--- begin ---

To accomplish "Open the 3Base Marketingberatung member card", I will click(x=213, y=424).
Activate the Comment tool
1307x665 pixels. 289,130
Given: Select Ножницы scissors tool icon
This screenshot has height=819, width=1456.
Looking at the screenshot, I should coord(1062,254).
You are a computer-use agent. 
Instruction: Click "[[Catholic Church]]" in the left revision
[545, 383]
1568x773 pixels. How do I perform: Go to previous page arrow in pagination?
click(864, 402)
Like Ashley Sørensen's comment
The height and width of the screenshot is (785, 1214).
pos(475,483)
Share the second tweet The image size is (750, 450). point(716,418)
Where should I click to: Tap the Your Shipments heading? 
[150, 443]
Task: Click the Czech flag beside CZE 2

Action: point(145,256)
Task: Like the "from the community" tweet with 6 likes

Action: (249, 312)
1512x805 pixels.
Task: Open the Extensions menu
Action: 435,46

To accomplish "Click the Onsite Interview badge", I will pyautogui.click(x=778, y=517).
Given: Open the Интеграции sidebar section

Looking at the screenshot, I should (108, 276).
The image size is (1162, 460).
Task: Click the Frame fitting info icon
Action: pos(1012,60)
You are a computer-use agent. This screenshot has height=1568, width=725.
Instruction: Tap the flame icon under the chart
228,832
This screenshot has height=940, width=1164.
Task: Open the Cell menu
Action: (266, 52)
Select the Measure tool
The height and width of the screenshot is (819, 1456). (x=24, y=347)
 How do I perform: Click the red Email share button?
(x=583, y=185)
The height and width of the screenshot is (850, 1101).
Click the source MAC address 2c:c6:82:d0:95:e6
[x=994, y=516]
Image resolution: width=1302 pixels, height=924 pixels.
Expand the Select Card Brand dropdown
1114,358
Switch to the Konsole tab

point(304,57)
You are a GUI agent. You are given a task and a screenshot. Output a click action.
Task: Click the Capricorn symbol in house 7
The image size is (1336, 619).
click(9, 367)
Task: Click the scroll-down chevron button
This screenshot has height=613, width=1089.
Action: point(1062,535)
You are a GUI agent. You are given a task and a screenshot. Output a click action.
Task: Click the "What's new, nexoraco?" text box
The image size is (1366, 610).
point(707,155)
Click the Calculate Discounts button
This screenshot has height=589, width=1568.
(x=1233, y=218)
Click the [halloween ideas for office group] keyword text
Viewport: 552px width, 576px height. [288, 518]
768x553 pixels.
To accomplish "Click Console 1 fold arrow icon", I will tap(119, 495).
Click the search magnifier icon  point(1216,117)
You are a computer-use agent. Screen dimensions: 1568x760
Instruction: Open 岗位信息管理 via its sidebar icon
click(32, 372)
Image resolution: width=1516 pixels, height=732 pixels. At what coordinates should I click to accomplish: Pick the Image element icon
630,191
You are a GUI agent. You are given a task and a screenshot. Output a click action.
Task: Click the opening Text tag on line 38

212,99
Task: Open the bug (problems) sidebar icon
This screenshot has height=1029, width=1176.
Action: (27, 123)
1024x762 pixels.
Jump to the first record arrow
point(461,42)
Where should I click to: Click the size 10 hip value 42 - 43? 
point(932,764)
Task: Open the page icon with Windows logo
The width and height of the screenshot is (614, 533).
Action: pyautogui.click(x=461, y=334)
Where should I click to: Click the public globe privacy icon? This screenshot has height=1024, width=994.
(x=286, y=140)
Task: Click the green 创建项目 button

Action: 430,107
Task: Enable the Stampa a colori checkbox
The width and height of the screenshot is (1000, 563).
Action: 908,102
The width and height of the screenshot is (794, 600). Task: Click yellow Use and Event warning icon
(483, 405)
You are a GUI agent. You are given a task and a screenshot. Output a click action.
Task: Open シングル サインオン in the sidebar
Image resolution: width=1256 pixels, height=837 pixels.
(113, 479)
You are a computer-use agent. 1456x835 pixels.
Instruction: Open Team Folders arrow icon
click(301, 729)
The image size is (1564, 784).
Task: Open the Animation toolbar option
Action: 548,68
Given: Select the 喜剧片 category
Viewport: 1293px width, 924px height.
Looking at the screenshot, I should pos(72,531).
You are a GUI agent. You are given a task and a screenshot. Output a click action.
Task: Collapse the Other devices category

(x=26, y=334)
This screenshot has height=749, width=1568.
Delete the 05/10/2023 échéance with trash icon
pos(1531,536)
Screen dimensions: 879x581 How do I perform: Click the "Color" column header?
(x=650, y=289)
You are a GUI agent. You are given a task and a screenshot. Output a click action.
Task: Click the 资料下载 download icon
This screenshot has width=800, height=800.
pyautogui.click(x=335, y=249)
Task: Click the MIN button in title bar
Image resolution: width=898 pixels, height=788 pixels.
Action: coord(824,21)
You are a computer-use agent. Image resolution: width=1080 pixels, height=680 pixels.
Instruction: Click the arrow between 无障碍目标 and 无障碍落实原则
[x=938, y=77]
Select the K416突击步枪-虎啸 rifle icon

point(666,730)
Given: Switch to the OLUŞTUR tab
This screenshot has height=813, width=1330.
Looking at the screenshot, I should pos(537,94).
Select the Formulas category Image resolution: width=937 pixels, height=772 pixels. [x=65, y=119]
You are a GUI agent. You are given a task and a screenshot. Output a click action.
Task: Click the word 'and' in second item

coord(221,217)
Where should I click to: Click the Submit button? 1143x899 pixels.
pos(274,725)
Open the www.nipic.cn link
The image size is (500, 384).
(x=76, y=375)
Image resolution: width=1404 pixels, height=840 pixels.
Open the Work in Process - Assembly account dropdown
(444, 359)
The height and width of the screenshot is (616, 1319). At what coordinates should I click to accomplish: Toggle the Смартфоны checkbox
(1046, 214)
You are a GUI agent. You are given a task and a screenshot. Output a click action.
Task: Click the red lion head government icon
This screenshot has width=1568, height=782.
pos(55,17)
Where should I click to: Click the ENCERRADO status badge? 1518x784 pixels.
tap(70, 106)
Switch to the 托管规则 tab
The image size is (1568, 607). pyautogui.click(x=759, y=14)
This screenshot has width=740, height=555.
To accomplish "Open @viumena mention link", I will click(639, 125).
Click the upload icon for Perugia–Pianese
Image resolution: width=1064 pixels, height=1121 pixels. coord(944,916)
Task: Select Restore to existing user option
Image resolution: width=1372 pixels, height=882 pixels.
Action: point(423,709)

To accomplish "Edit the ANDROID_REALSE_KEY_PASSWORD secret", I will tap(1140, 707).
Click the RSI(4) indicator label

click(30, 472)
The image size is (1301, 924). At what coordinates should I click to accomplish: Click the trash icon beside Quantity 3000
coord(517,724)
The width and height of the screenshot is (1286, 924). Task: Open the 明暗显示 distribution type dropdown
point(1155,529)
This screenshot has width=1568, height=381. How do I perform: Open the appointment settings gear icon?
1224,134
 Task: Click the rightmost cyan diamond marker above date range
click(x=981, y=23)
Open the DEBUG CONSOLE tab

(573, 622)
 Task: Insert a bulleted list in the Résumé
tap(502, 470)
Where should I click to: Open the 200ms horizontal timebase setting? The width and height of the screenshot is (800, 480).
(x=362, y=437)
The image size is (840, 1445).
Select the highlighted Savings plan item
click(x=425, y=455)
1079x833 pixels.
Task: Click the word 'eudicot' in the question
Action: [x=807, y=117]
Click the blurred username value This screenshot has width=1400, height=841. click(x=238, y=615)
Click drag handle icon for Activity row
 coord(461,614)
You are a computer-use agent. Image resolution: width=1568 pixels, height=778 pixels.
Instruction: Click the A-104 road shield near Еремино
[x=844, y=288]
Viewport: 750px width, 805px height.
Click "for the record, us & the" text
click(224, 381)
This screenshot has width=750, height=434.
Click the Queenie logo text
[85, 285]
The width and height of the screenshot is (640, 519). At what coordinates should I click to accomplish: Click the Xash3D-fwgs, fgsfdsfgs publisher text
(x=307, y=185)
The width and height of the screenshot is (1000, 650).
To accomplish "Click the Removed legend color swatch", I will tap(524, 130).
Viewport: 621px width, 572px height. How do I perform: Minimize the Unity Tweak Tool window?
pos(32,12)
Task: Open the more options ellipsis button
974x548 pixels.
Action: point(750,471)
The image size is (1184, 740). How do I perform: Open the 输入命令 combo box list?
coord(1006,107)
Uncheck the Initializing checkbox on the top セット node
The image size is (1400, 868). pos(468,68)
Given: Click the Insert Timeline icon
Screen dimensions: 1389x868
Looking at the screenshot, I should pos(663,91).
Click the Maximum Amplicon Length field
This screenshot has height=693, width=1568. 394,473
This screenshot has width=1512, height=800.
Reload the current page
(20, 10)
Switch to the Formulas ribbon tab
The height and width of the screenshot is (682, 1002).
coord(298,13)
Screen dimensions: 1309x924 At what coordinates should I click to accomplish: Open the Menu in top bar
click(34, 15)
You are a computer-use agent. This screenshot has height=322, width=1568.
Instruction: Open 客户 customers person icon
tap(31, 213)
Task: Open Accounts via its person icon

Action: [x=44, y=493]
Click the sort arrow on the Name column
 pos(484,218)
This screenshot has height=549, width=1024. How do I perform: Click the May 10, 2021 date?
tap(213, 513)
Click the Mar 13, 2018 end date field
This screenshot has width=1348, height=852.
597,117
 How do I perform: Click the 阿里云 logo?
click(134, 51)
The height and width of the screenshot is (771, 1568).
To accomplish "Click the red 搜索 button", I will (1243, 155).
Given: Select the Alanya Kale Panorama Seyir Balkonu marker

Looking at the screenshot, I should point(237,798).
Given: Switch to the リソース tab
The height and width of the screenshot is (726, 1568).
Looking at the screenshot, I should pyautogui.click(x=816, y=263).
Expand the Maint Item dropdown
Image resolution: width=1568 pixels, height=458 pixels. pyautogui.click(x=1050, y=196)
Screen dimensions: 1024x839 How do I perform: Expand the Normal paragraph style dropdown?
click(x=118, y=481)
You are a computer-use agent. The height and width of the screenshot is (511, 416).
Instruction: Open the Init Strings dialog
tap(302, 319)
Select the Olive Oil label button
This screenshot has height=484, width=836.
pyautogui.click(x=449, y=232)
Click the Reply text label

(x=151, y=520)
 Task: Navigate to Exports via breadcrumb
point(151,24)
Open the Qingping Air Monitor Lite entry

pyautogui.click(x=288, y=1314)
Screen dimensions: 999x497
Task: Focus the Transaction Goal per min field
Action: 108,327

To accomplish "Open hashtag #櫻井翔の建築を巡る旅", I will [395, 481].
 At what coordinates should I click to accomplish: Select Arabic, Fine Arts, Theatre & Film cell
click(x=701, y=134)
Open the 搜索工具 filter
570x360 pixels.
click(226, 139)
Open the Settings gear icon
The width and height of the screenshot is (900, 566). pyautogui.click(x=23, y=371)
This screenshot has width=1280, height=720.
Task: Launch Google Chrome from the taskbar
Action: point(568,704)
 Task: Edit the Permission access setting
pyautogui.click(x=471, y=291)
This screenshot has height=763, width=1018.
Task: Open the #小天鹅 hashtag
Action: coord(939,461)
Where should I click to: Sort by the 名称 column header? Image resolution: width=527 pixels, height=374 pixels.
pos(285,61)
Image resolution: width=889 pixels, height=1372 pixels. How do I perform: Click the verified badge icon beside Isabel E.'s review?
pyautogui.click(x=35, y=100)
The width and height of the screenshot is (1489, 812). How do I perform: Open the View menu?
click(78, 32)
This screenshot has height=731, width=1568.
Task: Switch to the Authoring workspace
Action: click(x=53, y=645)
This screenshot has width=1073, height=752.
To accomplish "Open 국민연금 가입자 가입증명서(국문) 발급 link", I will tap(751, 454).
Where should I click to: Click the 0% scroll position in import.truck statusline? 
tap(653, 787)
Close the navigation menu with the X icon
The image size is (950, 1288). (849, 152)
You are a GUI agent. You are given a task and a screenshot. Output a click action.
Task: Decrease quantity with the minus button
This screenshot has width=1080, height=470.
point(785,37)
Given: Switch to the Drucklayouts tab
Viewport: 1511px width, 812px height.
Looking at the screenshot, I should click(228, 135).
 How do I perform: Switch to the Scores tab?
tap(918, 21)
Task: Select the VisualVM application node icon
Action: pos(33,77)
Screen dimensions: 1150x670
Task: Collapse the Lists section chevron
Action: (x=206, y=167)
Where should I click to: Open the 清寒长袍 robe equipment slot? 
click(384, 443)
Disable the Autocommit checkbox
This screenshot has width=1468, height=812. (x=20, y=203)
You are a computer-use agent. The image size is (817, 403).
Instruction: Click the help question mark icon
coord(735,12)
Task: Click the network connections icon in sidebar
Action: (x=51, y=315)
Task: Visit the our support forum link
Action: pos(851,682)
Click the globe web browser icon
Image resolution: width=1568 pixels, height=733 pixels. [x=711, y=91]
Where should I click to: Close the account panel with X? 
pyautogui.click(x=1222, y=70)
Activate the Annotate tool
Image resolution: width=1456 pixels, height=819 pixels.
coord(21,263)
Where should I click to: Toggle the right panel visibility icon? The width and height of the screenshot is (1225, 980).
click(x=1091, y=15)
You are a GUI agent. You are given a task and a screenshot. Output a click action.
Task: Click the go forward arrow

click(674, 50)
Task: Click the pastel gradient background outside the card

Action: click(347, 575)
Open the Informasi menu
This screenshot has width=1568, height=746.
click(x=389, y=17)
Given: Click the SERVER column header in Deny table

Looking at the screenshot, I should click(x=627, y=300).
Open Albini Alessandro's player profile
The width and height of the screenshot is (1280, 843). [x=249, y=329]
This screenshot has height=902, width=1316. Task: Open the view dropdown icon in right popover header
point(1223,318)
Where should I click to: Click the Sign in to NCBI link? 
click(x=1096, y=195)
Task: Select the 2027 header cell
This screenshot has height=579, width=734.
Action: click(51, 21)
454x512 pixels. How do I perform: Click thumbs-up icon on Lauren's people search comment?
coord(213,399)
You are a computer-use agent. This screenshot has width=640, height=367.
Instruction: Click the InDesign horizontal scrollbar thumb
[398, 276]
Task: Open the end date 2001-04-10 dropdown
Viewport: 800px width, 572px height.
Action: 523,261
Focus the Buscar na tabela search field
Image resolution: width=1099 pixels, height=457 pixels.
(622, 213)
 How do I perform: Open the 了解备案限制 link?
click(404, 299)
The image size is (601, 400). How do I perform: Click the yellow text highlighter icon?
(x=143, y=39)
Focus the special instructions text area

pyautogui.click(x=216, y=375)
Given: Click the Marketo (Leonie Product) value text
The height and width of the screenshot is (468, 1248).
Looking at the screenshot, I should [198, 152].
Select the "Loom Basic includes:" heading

--- end ---

Can you rewrite the records as a numbered list, starting at the line that contains "Given: Select Ножницы scissors tool icon" and ending after the line that contains "click(9, 367)", leaving out blank lines?

**Solution to the exercise:**
1. Given: Select Ножницы scissors tool icon
2. This screenshot has height=819, width=1456.
3. Looking at the screenshot, I should coord(1062,254).
4. You are a computer-use agent. 
5. Instruction: Click "[[Catholic Church]]" in the left revision
6. [545, 383]
7. 1568x773 pixels. How do I perform: Go to previous page arrow in pagination?
8. click(864, 402)
9. Like Ashley Sørensen's comment
10. The height and width of the screenshot is (785, 1214).
11. pos(475,483)
12. Share the second tweet The image size is (750, 450). point(716,418)
13. Where should I click to: Tap the Your Shipments heading? 
14. [150, 443]
15. Task: Click the Czech flag beside CZE 2
16. Action: point(145,256)
17. Task: Like the "from the community" tweet with 6 likes
18. Action: (249, 312)
19. 1512x805 pixels.
20. Task: Open the Extensions menu
21. Action: 435,46
22. To accomplish "Click the Onsite Interview badge", I will pyautogui.click(x=778, y=517).
23. Given: Open the Интеграции sidebar section
24. Looking at the screenshot, I should (108, 276).
25. The image size is (1162, 460).
26. Task: Click the Frame fitting info icon
27. Action: pos(1012,60)
28. You are a computer-use agent. This screenshot has height=1568, width=725.
29. Instruction: Tap the flame icon under the chart
30. 228,832
31. This screenshot has height=940, width=1164.
32. Task: Open the Cell menu
33. Action: (266, 52)
34. Select the Measure tool
35. The height and width of the screenshot is (819, 1456). (x=24, y=347)
36.  How do I perform: Click the red Email share button?
37. (x=583, y=185)
38. The height and width of the screenshot is (850, 1101).
39. Click the source MAC address 2c:c6:82:d0:95:e6
40. [x=994, y=516]
41. Image resolution: width=1302 pixels, height=924 pixels.
42. Expand the Select Card Brand dropdown
43. 1114,358
44. Switch to the Konsole tab
45. point(304,57)
46. You are a GUI agent. You are given a task and a screenshot. Output a click action.
47. Task: Click the Capricorn symbol in house 7
48. The image size is (1336, 619).
49. click(9, 367)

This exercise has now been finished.